Latest revision as of 18:08, 1 June 2023

Consider a smooth mapping $f : V ^ { n } \rightarrow W ^ { p }$, where $V ^ { n }$ and $W ^ { p }$ are smooth manifolds of dimension $n$ and $p$, respectively (by smooth one understands: class $\mathcal{C} ^ { \infty }$; cf. also Manifold). In order to understand the local structure of $f$, it is natural to distinguish among points $x \in \mathbf{V}$ according to the rank of the derivative $d f _ { x } : T V _ { x } \rightarrow T W _ { f ( x )}$, where $T ( . )$ denotes the tangent space.
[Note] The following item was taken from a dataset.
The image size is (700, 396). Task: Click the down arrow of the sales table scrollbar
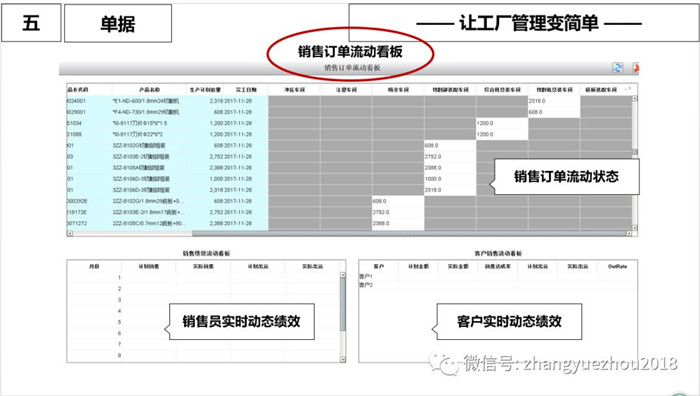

For $i \in \{ 0 , \dots , n \}$, set:

\begin{equation*} \Sigma ^ { i } ( f ) = \{ x \in V : \operatorname { dim } \operatorname { Ker } d f _ { x } = i \}. \end{equation*}

Using local coordinates on $V$ and $W$, this set is defined locally by the vanishing of the $( n - i + 1 ) \times ( n - i + 1 )$-minors of the $( n \times p )$-matrix of first-order partial derivatives of $f$. If one assumes that $\Sigma ^ { i } ( f )$ is a smooth submanifold of $V$, for $0 \leq i \leq i$ one can define

\begin{equation*} \Sigma ^ { i , j } ( f ) = \Sigma ^ { j } ( f | _ { \Sigma ^ { i } ( f ) } ). \end{equation*}

This can be visualized as follows: at a point $x \in \Sigma ^ { i } ( f )$ there are two vector subspaces of $T V _ { X }$, namely $\operatorname {Ker} d f_x$ and $T ( \Sigma ^ { i } ( f ) ) _ { x }$. Then $x \in \Sigma ^ { i , j } ( f )$ if and only if the intersection of these two subspaces has dimension $j$.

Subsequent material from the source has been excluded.